Thursday, 27 April 2017

How I Live Now - Meg Rosoff

“Every war has turning points and every person too.”

Fifteen-year-old Daisy is sent from Manhattan to England to visit her aunt and cousins she’s never met: three boys near her age, and their little sister. Her aunt goes away on business soon after Daisy arrives. The next day bombs go off as London is attacked and occupied by an unnamed enemy.

As power fails, and systems fail, the farm becomes more isolated. Despite the war, it’s a kind of Eden, with no adults in charge and no rules, a place where Daisy’s uncanny bond with her cousins grows into something rare and extraordinary. But the war is everywhere, and Daisy and her cousins must lead each other into a world that is unknown in the scariest, most elemental way"


I really appreciated this book. It is brutally honest, not overly dramatizing war nor seeing it through rose tinted glasses. I read this book in a day which is why I am posting 2 reviews today.

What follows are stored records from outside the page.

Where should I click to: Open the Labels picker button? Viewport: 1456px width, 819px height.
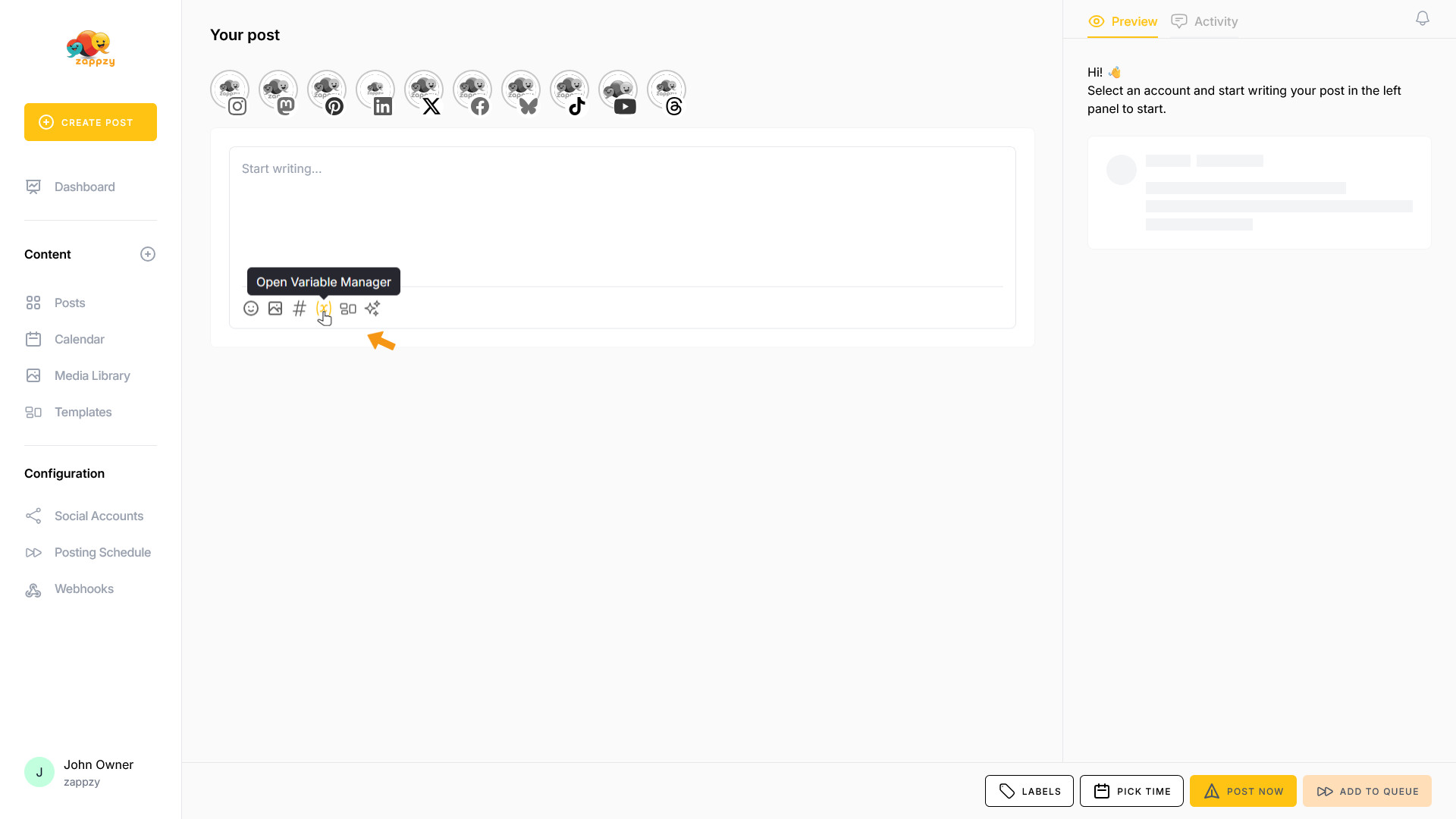click(1029, 791)
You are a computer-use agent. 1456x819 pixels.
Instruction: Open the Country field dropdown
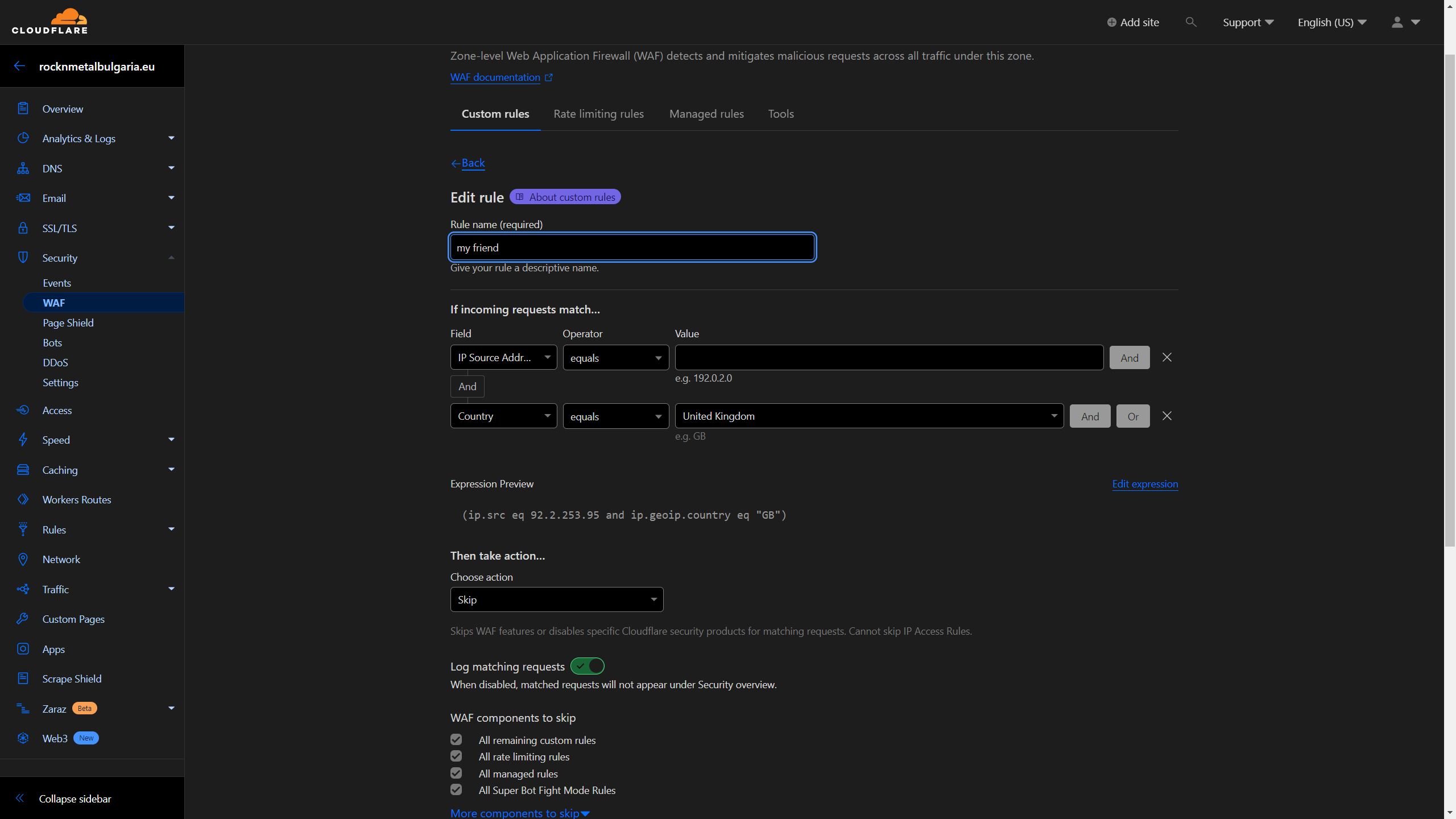[503, 416]
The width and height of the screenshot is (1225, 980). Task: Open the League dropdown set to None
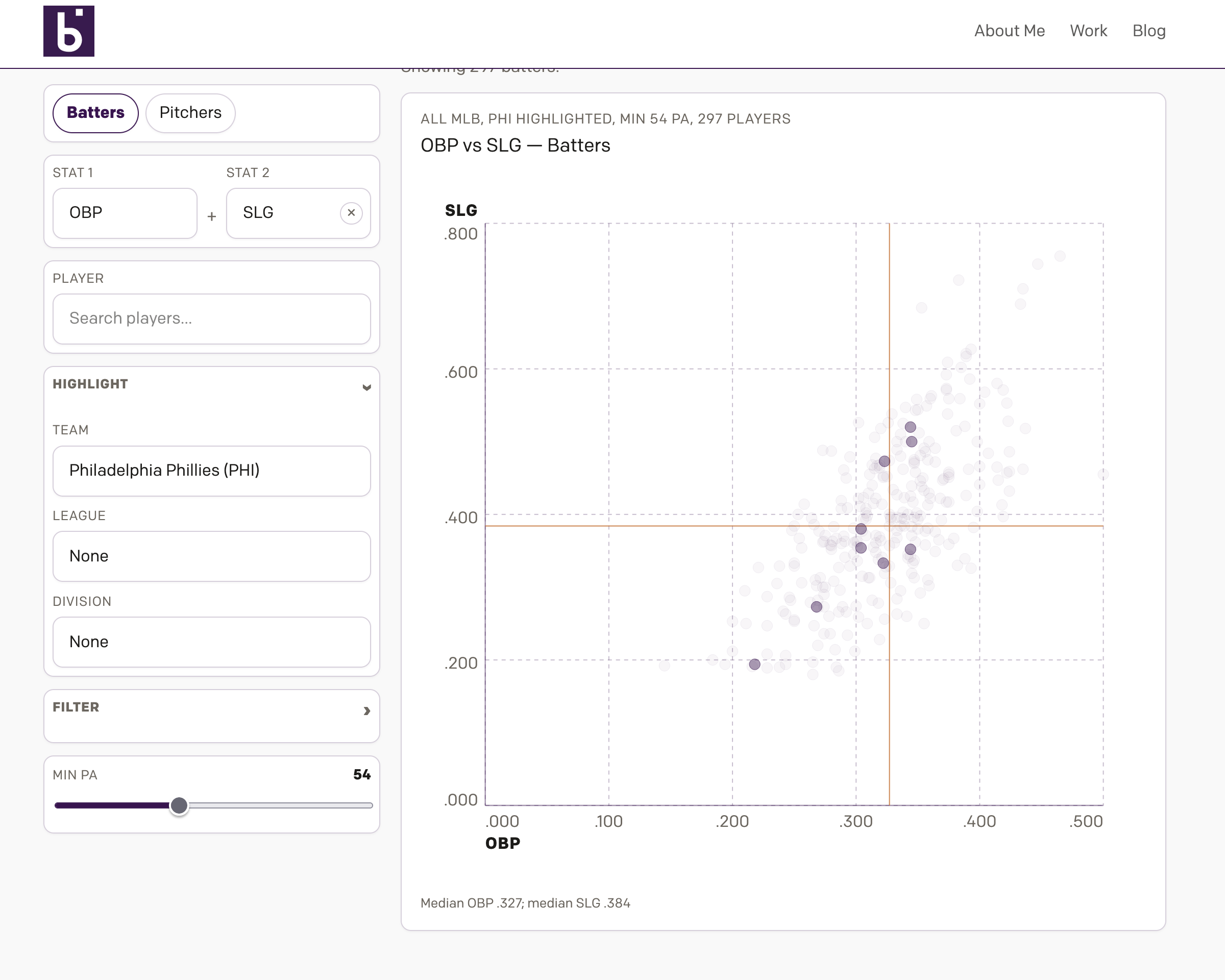click(211, 556)
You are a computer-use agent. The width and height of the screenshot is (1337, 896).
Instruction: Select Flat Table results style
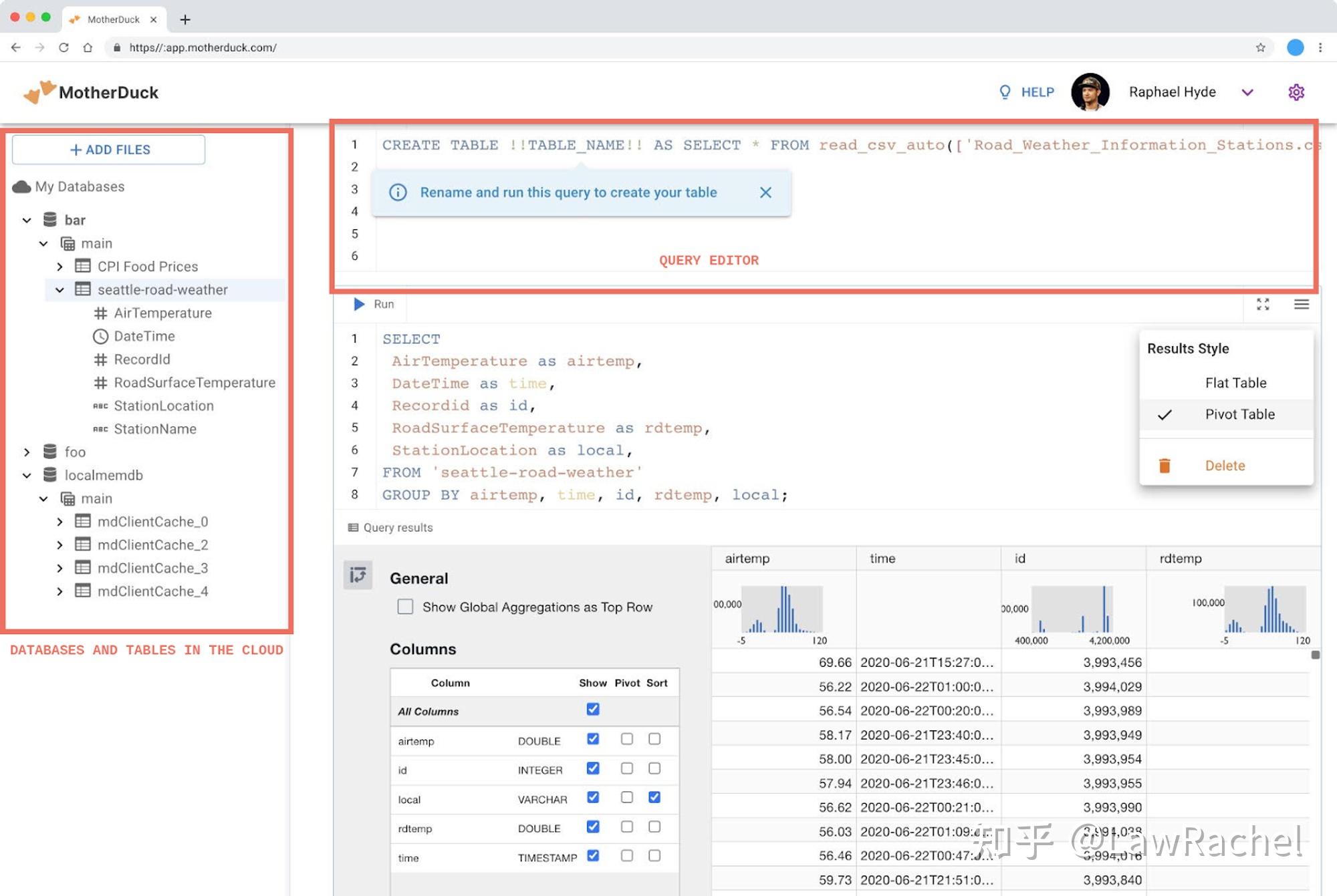tap(1235, 383)
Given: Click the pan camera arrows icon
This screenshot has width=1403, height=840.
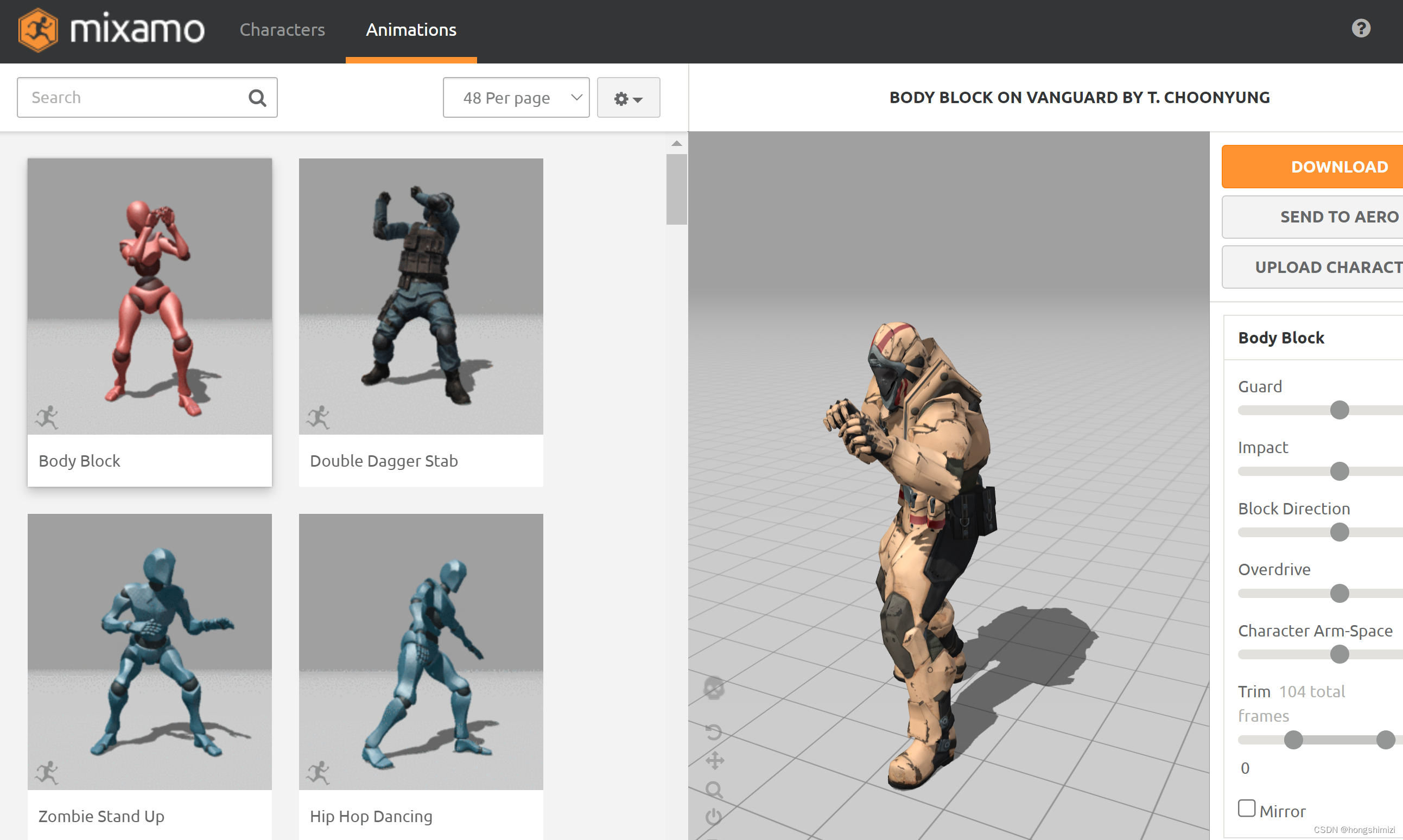Looking at the screenshot, I should tap(714, 760).
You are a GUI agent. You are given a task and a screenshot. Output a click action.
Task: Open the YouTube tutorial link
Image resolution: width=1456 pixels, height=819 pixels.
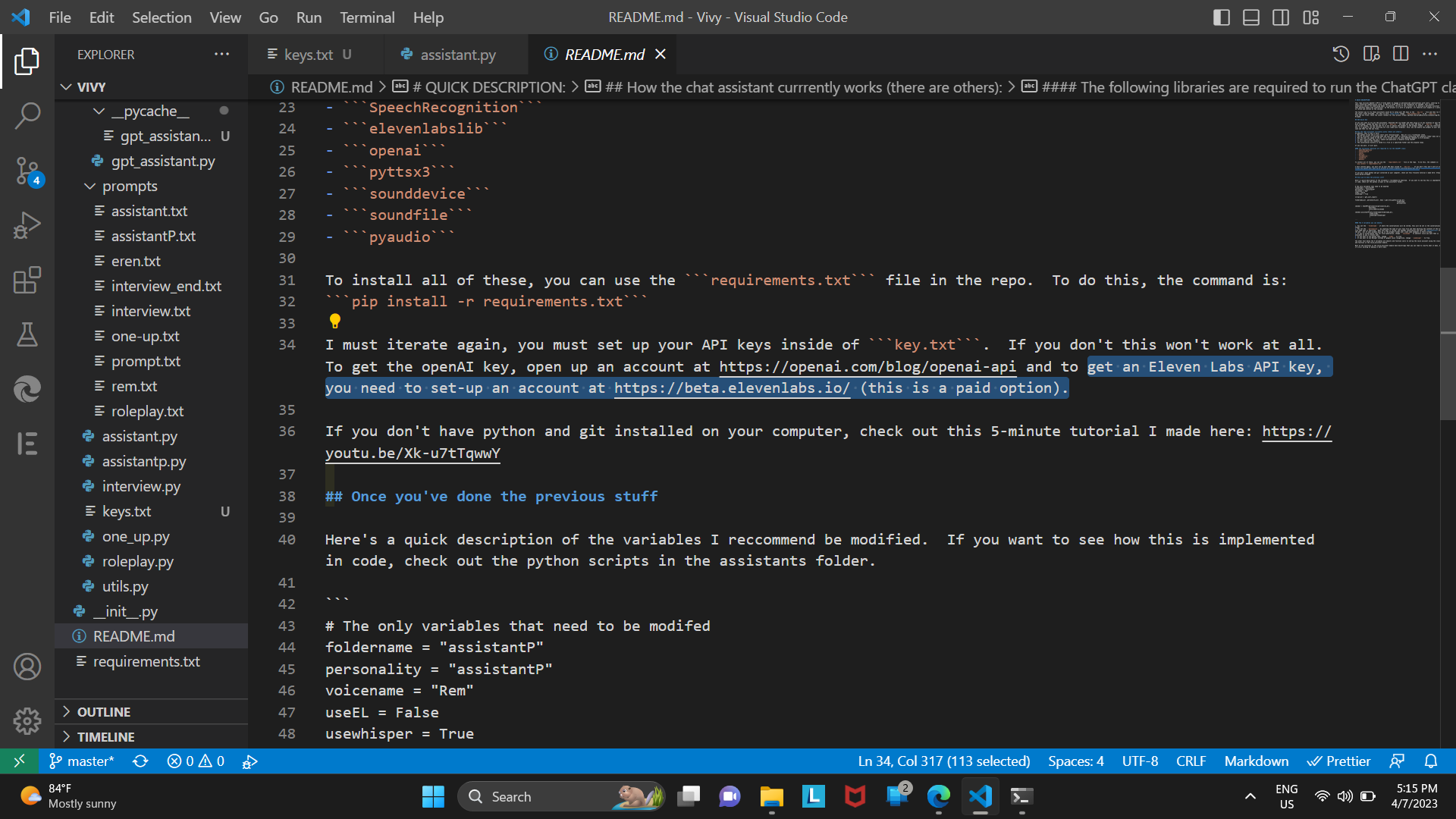click(413, 453)
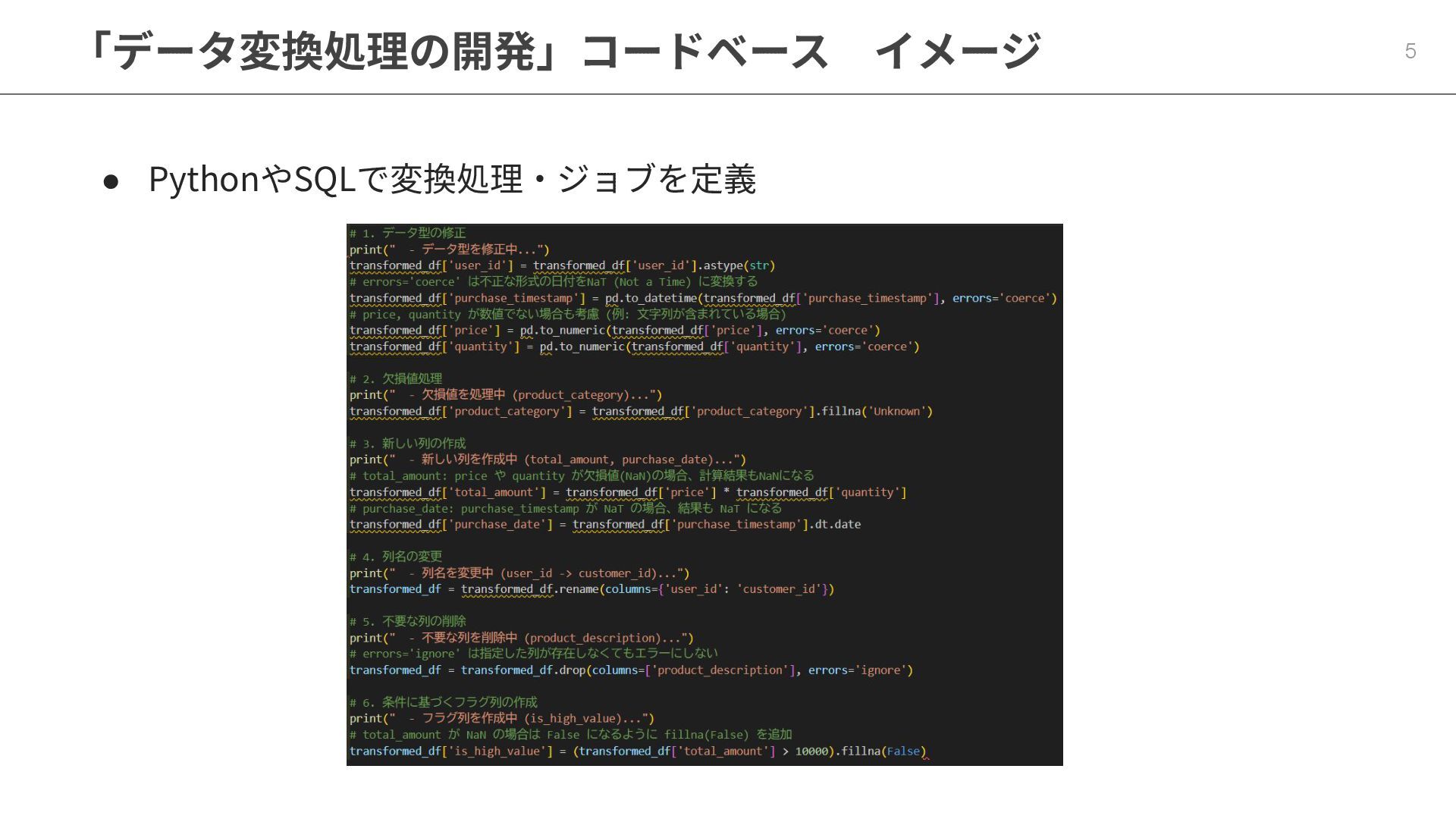The height and width of the screenshot is (819, 1456).
Task: Click the '# 4. 列名の変更' comment
Action: point(396,557)
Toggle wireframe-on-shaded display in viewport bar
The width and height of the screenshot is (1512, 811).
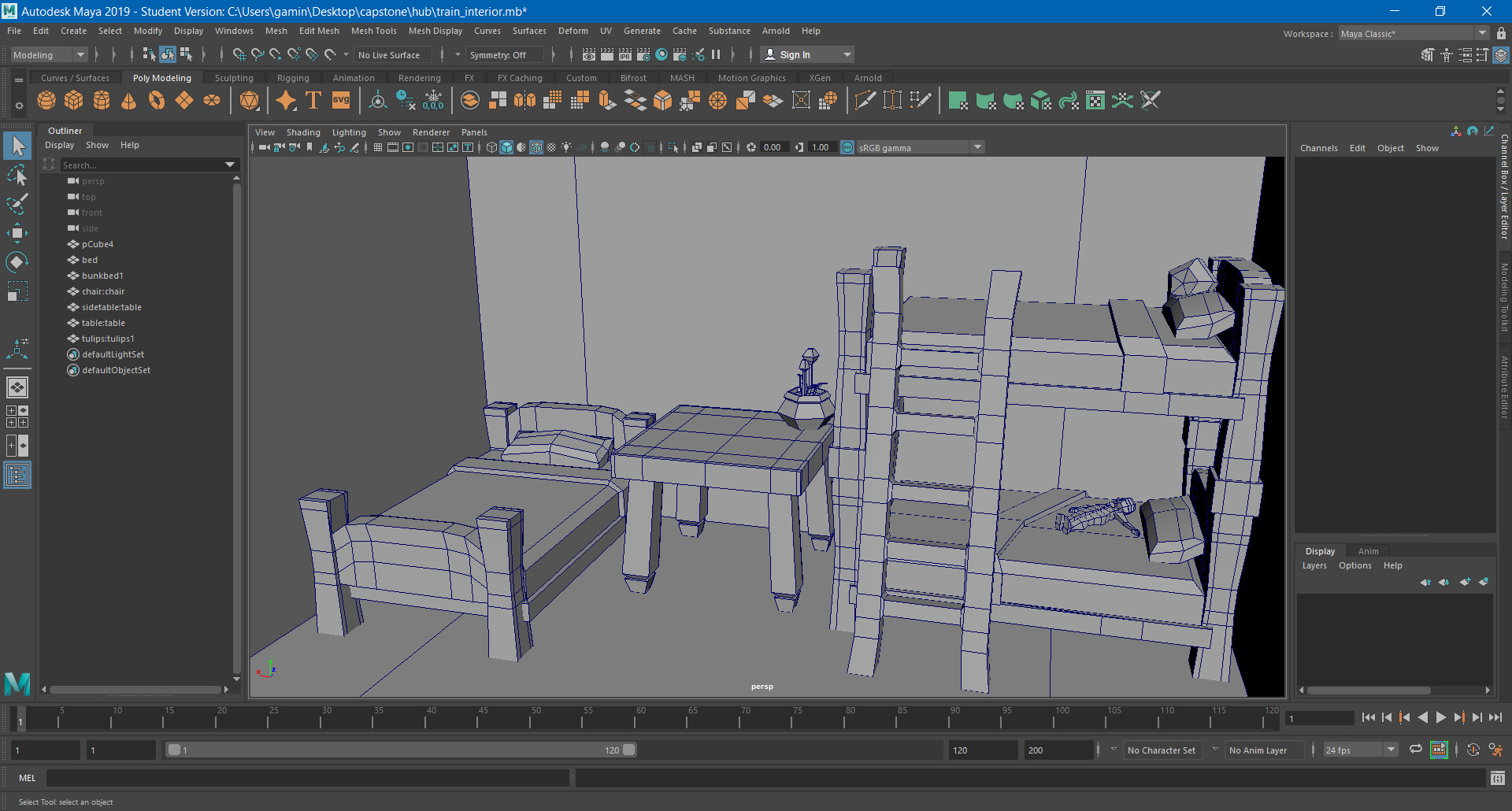(536, 147)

This novel is about SURVIVAL. It's a novel about how people change when faced with hardship and how people can come together in the oddest of ways. It's about family. It's about love. It's about hate. Meg Rosoff has a unique gift of just giving the reader the bare bones of a story, that is to say, no surnames are given, little background about the characters is revealed in depth, the enemy is referred to solely as just that, "The Enemy". While still making a profound impact. This is a novel about people and their determination to survive even in the face of hopelessness.

Daisy, who charmingly narrates her experiences during a world war, is no Teen Action Hero. She reacts as the vast majority of us would in dire circumstances: not by staging a coup or leading the resistance, but by surviving as best as she can.

Stylistically, this book is stunning. The prose is insightful and puzzling, but necessary given the circumstances of the novel. Finally, a book which reads as if the narrator is actually recalling events, rather than the artificially produced recollection of events and conversations, verbatim, which we have grown so used to.

I sincerely hope that people reading this book will start focusing on the beauty of the story, the prose, the characters, the structure which is at once remarkably simplistic and stunningly complex, and stop focusing on details which are not entirely pertinent to the story at large.(a rather unconventional cousin/cousin romance)


Age rating I would say 13/14. It is set in a war after all and there is one particularly disgusting scene when they come across the carnage of a massacre.